5 Card Stud

If any version of poker has been swallowed up by the Hold’em avalanche, it’s 5-card stud. This basic-but-challenging game was, at one time, played in kitchen-table, back-room and riverboat games. Today, it is nearly impossible to find a five-card poker game. Seven-card stud might be available in a handful of rooms not the classic five-card version.

Five-card stud is considered the first version of stud poker played, with roots in the 1800s. While it is closely associated with the United States during and after the Civil War, the game has also been popular in other countries, including Finland and other European nations. In most cases, the game was played with set limits, as was 7-card stud. With both these stud varieties, players put a small ante in to start the game, as compared to the blinds of Hold’em.

In traditional 5-card stud games, cards are dealt in this fashion:

  • Players get one card face down and one card face up.
  • Usually the player with the lowest up-card must “bring in” with an amount set before the game starts (a "bring-in" is a forced bet).
  • A round of betting takes place then a third card is dealt face up.
  • Another round of betting- then a fourth card is dealt face up.
  • A round of betting takes place and the final card is dealt face up.

The betting is started by the player who has the best poker hand showing on up cards.

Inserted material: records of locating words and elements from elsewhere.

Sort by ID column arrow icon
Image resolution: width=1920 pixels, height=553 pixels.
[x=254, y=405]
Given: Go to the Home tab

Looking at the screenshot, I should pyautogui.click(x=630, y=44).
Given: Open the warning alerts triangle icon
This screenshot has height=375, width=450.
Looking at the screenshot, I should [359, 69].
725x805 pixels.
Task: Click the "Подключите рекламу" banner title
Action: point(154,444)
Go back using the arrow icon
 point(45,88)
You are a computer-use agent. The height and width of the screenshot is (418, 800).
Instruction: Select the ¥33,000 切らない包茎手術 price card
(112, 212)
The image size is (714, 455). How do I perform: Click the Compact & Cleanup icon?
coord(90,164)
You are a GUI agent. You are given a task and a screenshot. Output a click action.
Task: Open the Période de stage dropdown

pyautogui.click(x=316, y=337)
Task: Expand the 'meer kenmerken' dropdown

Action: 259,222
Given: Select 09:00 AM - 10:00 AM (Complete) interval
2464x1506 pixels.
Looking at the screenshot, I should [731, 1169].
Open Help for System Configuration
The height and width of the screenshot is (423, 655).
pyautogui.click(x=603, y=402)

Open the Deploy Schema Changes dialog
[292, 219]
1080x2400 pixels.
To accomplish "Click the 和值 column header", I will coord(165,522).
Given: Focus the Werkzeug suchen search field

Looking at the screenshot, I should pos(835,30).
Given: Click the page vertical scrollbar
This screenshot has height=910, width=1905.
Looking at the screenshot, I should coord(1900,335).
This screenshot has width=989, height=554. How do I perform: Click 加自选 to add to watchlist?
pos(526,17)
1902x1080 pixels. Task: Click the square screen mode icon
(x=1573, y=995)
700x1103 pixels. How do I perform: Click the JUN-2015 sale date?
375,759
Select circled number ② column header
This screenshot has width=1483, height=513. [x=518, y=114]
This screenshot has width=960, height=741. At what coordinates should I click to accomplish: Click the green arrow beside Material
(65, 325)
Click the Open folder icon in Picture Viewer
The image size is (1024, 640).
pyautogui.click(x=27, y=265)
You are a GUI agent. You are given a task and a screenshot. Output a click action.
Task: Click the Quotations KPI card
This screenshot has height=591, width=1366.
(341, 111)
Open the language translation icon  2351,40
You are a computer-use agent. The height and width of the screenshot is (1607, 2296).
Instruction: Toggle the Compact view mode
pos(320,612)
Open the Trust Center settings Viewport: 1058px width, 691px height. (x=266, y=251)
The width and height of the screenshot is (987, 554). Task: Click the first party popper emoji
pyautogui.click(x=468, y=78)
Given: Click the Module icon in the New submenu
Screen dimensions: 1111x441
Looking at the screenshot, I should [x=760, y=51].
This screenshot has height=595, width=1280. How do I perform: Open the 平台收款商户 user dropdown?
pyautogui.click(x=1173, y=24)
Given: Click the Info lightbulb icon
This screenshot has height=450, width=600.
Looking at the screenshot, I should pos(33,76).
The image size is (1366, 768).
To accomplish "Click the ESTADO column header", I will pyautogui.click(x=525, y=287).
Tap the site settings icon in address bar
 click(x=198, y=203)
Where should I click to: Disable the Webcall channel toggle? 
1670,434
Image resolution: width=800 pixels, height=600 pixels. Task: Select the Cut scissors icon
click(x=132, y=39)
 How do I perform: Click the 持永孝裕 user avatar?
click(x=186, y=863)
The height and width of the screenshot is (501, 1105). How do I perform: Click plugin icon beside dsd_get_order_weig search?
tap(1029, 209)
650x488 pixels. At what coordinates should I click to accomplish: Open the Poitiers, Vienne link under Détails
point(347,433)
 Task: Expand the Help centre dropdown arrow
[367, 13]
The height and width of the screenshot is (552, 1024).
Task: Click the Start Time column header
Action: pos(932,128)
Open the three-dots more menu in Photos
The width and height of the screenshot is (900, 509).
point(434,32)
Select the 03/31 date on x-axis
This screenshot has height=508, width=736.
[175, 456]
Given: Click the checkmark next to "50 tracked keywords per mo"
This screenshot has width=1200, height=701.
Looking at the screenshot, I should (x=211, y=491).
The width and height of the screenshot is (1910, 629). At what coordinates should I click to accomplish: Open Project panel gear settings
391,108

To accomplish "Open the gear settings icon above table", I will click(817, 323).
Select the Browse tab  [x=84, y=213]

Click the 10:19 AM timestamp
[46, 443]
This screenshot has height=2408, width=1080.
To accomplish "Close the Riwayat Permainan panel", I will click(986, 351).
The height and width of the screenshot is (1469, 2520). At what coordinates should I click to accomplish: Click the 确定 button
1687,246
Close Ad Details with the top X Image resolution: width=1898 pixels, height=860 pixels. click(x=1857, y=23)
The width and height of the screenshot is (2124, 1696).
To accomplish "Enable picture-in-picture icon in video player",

The final card is sometimes referred to as “the river” just as it is in Hold’em. If a player chooses to fold, he or she simply turns all cards face down and is out of the hand. Some home games and poker-room action calls for the last card to be dealt face down, a variant on the original game. This adds a bit more mystery to each hand.

Both 7-card stud and 5-card stud have been played with a high-low split as well. A player may win with the best high hand, the best low hand (such as 2, 3, 4, 5, 7) or may win both in some versions of the game. Aces are sometimes designated as both high and low, to be used either way (similar to blackjack).

Five-card stud was part of the early World Series of Poker but has not been included in tournaments at this level for more than 30 years.